当刘鸿渐一行快马赶到临县时,临县的城墙已基本修复,听说是老方为此发动了县里全部的壮劳力。
“老方干的不错!”刘鸿渐先下了马,又把杨雪扶了下来。
“哪里哪里!都是伯爷的功劳。”方县令赶忙谦虚道。
临县的百姓听闻刘鸿渐守城的事迹也是个个十分卖力,才在几天之内便恢复了临县残缺的城墙。
留守的几百千户所士兵听闻刘鸿渐前来,也是呼啦一声从城中冲了出来,不少人身上还裹着包扎伤口的白布。
“大家都辛苦了!”
一排排少年看着刘鸿渐,眼里充斥着重逢的喜悦,刘鸿渐只一句话,不少少年眼中已溢出泪水。
此番去太原和大同,千户所又有二十几个士兵战死,这段时间毫无节制的使用aKm,已经有六把枪枪口承受不住高强度的射击而损毁。
这些都是硬伤,刘鸿渐不得不拿出六把崭新的aKm以作补充,戒指里只剩下十三把备用枪械。
大规模作战仅仅靠着这点枪械根本不够,近距离冷兵器作战伤亡又太大,看来军工厂的建立势在必行了,刘鸿渐心道。
“老阎,去把兄弟们的尸首取出来吧,在这城外火化,等回京时本伯要将他们全部带回京城。”
想起那些少年,刘鸿渐心情沉重。
临城城外,柴堆起的高高的,柴草之上,是码的整整齐齐的千户所战死的士兵,整整一百八十人,分成十个方队。
已是黄昏,夕阳西下,城外千户所全体官兵两千零四十八人均整齐的站在尸首旁。
牛壮以及几十个伤势重的士兵是被人抬着过来的,经过几天的修养,牛壮的伤口已经结了痂,脸上和背上都包裹着厚厚的纱布。

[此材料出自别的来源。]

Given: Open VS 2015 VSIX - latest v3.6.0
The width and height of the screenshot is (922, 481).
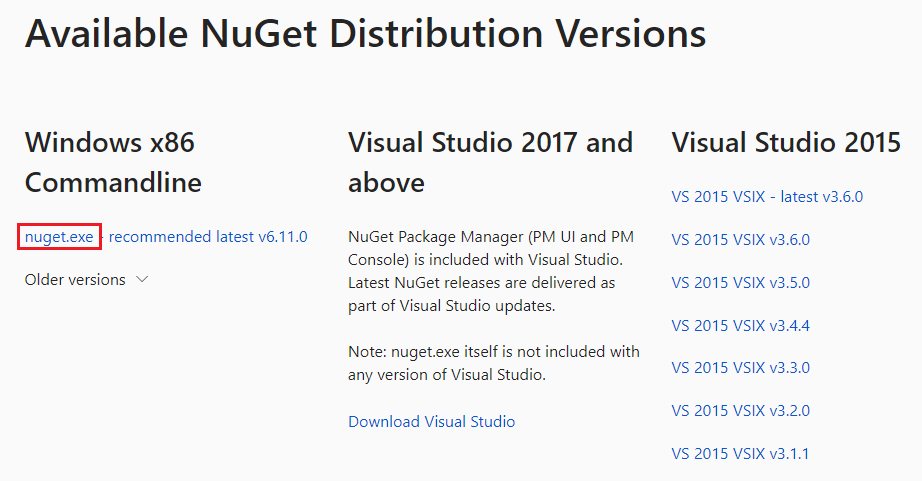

牛壮背部有伤穿衣麻烦,干脆光着膀子出了城来,就算是躺在地上,他们也要看着自己的兄弟走。
“带刘宗敏,袁宗第过来!”刘鸿渐沉声道。
常钰随即把捆绑的结结实实,嘴里塞着破布的二人带过来,袁宗第个字不高却很敦实,刘宗敏身材高挑却是独臂,二人经过几天牢狱生活,已变的憔悴不堪。
士兵把他们二人绑在千户所战死士兵旁边栽好的十字木桩上,刘鸿渐命令士兵取下二人口中的破布,他想听听这两个恶贯满盈的人想说些什么。
袁宗第双腿颤抖显然已是认怂。
“狗官!给那大明的狗皇帝当狗可舒坦吗?哈哈哈哈!”唯有独臂的刘宗敏破口大骂。
刘鸿渐转身从身后一个少年腰间抽出一把战刀。
“大明气数已尽,待我大顺国振臂一呼,必然将你这狗官碎尸万……啊——”
刘宗敏话还没说完,刘鸿渐便一刀刺入袁宗第左臂,刘宗敏随即疼的高喊。
“你继续说,本伯听着呢!”刘鸿渐在刘宗敏耳朵旁轻声道。
“你可曾听说……啊——”刘宗敏刚开口,刘鸿渐对着他残缺的右臂又刺了一刀。
“狡兔死,走狗烹,飞鸟尽,良弓藏……啊——”刘宗敏左腿右腿又挨了一刀。
“你就是那大明的走狗,等着吧!有那昏君佞臣在,你必然不得……啊……好……死。”
刘鸿渐这一刀直接捅在了刘宗敏的腹部,胳膊腿的疼痛还能忍受,肚子上一刀却直接让他没了力气。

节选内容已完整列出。